Ausgabe 01 - 2006 berliner stadtzeitung
scheinschlag
 

 

Berlin-Eisenach 1906

2. Februar bis 1. März

Dem Reichstag geht die versprochene Denkschrift über die Ursachen des Aufstandes in Deutsch-Ostafrika zu, die Graf von Götzen ausgearbeitet hat.

In der Denkschrift, die in Daressalam auf den 26. Dezember datiert ist, wird dargelegt, daß der Aufstand eine interne deutsch-ostafrikanische Bewegung von rein heidnischer Natur gewesen sei. Die militärische Macht sei unzulänglich gewesen und der Aufstand völlig unerwartet ausgebrochen. Auslöser war ein Akida, das ist ein schwarzer Unterbeamter, der in den Matumbibergen einige Leute aus Eigennutz zu ungesetzlicher und übermäßiger Arbeitsleistung zwingen wollte. Er wurde von ihnen totgeschlagen. Zusammenrottungen mit dem üblichen Prunkgelage und der Einäscherung aller Inderläden seien das Signal zu weiterer Erhebung gewesen.

Eine einheitliche militärische Leitung des Aufstandes sei nicht erkennbar geworden, vielmehr sei die langunterdrückte Lust zum Rauben und Beutemachen wieder zum Durchbruch gekommen. Es scheine aber doch, als ob gewisse verwandtschaftliche Stammesbeziehungen von erheblichem Einfluß auf die Beteiligung am Aufstand gewesen seien. Mit Erfolg hätten einzelne Führer der Bewegung falsche Nachrichten verbreitet, einen unmittelbaren Zwang, verbunden mit Zauberei, ausgeübt. Der Zauberglaube sei bei weitem das wirksamste Mittel gewesen.

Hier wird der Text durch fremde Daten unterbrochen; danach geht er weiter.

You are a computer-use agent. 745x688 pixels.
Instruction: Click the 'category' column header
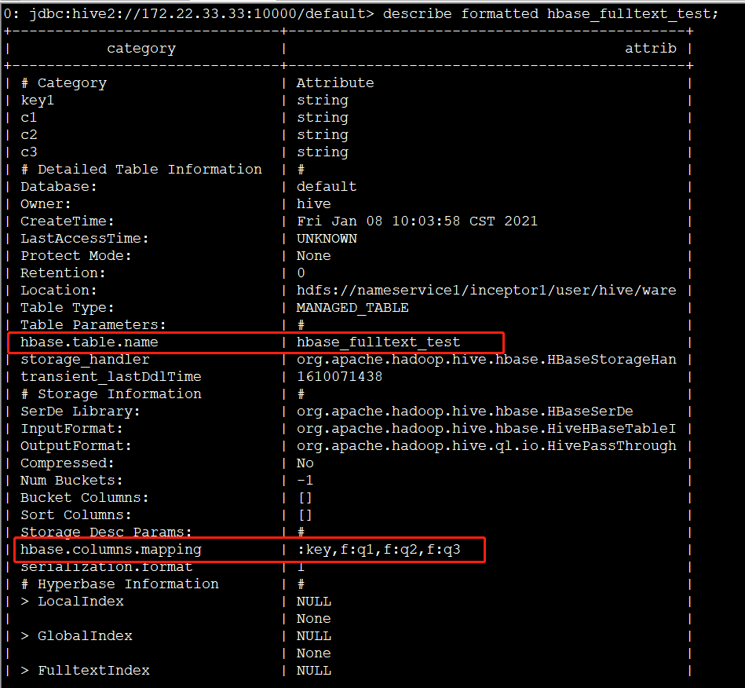coord(141,49)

Das im tropischen Afrika allgemein übliche, schwer regulierbare Kreditwesen im Handelsverkehr habe zweifelsohne eine große Menge unzufriedener und verzweifelter Schuldner geschaffen. Bestehe doch das ganze Gummigeschäft im Süden darin, daß in einer ganzen Skala von Zwischenhändlern immer ein Schuldner den andern zur Lieferung von Gummi presse.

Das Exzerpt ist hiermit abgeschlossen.